Word for word, restate the lines from the start of the data down to the line with "This screenshot has height=121, width=257.", both included.
Record excerpts: Begin
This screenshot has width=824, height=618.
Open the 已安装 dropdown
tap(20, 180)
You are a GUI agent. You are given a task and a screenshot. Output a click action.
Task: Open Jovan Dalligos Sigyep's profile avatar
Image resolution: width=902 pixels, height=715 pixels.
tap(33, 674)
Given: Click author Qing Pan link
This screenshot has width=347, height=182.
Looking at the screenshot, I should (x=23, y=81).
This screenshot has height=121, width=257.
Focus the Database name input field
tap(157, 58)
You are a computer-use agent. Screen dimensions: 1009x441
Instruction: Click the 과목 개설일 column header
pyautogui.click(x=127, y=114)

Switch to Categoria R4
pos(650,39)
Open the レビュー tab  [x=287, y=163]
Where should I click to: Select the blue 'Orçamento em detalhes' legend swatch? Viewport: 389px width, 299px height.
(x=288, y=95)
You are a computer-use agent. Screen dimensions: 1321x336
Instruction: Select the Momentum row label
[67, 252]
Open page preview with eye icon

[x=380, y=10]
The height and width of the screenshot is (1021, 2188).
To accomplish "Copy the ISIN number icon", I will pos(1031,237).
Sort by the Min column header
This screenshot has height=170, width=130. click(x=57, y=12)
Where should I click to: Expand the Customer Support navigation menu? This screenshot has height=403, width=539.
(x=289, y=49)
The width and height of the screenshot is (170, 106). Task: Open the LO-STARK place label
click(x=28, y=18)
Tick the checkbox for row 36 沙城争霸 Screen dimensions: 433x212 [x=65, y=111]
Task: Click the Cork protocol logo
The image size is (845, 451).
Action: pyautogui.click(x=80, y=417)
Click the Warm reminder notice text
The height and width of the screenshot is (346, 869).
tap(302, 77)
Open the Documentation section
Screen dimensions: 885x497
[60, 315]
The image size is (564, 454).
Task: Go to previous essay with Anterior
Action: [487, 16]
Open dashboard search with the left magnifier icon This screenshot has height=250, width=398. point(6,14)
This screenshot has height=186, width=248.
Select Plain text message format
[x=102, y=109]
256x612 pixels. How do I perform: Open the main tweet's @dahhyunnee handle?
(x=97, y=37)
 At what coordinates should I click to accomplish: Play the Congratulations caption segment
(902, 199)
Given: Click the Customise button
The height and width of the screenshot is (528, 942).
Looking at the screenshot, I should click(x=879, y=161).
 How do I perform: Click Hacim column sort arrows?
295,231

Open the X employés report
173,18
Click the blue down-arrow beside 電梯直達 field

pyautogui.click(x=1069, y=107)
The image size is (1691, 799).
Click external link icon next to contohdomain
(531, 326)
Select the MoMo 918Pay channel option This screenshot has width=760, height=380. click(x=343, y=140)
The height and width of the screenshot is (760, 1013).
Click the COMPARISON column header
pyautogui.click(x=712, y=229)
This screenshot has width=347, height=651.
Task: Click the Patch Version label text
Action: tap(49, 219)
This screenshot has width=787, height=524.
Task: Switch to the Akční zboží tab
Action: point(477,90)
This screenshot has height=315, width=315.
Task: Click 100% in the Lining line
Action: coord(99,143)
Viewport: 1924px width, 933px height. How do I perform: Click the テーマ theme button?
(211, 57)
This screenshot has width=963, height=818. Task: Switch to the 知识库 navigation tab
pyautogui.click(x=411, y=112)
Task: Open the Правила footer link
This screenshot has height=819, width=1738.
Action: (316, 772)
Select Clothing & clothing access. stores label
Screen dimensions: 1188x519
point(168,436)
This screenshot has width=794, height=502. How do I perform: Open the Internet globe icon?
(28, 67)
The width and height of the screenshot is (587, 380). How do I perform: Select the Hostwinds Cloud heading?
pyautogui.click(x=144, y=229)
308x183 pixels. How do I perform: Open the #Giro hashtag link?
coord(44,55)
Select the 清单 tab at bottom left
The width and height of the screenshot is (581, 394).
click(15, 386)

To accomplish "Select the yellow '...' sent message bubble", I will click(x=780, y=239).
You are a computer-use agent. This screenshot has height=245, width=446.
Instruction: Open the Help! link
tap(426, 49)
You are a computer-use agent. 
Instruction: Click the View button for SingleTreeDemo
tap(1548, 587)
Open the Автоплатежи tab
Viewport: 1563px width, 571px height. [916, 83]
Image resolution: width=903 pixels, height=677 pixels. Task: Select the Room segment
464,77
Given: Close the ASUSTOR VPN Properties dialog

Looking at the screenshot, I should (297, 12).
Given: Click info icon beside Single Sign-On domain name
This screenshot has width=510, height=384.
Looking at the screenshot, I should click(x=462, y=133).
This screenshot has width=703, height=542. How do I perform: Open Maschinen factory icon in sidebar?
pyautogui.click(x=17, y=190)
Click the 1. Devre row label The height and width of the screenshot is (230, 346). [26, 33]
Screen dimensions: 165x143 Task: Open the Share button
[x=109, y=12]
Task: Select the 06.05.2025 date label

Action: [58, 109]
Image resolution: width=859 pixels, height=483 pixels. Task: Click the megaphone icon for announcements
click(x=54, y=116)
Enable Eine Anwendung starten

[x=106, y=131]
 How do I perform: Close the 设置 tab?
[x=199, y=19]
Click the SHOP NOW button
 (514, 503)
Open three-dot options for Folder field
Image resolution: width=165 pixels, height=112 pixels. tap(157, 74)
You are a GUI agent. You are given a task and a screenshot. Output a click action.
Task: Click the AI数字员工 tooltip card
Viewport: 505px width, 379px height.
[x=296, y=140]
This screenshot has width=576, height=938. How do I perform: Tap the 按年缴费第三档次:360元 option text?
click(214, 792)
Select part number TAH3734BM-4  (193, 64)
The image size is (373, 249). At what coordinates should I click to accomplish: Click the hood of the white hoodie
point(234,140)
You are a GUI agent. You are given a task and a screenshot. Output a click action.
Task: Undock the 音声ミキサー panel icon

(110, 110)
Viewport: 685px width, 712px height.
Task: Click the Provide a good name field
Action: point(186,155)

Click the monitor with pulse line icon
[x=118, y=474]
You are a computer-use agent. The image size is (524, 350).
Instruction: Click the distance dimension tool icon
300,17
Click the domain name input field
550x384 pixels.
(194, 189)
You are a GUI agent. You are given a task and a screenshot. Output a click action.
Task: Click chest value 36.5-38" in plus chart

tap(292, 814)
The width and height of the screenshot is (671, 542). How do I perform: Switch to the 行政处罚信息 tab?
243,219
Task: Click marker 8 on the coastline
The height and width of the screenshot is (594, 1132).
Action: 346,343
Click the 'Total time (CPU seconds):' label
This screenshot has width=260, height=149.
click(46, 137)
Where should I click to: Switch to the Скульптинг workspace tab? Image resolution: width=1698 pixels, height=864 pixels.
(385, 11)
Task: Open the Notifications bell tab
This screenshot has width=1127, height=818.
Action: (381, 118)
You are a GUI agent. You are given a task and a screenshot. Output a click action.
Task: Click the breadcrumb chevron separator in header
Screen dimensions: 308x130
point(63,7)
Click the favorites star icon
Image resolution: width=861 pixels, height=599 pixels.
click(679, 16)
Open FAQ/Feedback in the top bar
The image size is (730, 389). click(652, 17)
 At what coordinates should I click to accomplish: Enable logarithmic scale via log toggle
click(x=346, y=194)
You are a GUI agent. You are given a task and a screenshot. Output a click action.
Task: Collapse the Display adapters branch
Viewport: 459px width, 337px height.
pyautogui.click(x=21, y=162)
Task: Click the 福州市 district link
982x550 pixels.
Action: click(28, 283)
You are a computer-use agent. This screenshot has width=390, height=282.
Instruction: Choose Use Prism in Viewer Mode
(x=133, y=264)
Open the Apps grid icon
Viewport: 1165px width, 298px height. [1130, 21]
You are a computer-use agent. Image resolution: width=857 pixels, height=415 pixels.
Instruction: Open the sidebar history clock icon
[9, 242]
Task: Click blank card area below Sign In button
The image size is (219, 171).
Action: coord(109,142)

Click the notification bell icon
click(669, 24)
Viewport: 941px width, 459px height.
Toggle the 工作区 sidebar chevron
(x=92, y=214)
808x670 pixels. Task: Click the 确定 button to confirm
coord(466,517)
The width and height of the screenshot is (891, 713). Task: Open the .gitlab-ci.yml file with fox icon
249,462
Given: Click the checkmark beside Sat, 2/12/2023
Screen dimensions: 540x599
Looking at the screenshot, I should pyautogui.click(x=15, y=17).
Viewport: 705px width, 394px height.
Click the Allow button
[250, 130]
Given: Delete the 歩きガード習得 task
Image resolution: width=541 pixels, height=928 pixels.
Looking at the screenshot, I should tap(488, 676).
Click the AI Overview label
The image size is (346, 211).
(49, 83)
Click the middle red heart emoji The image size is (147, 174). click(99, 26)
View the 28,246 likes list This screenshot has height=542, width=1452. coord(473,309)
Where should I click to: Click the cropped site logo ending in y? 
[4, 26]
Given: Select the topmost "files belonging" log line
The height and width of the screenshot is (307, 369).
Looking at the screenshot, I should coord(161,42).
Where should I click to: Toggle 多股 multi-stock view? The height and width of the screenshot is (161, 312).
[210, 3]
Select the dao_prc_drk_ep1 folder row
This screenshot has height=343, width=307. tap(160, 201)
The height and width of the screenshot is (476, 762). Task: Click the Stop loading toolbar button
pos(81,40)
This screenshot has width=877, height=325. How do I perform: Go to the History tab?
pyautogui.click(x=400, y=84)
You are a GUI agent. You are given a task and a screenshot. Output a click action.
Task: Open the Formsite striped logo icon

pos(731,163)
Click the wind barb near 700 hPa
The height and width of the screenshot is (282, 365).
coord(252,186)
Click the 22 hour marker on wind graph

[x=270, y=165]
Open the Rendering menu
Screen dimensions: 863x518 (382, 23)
Record excerpts: End
■ **Solution to this task**
This screenshot has width=824, height=618.
Open the 已安装 dropdown
tap(20, 180)
You are a GUI agent. You are given a task and a screenshot. Output a click action.
Task: Open Jovan Dalligos Sigyep's profile avatar
Image resolution: width=902 pixels, height=715 pixels.
tap(33, 674)
Given: Click author Qing Pan link
This screenshot has width=347, height=182.
Looking at the screenshot, I should (x=23, y=81).
This screenshot has height=121, width=257.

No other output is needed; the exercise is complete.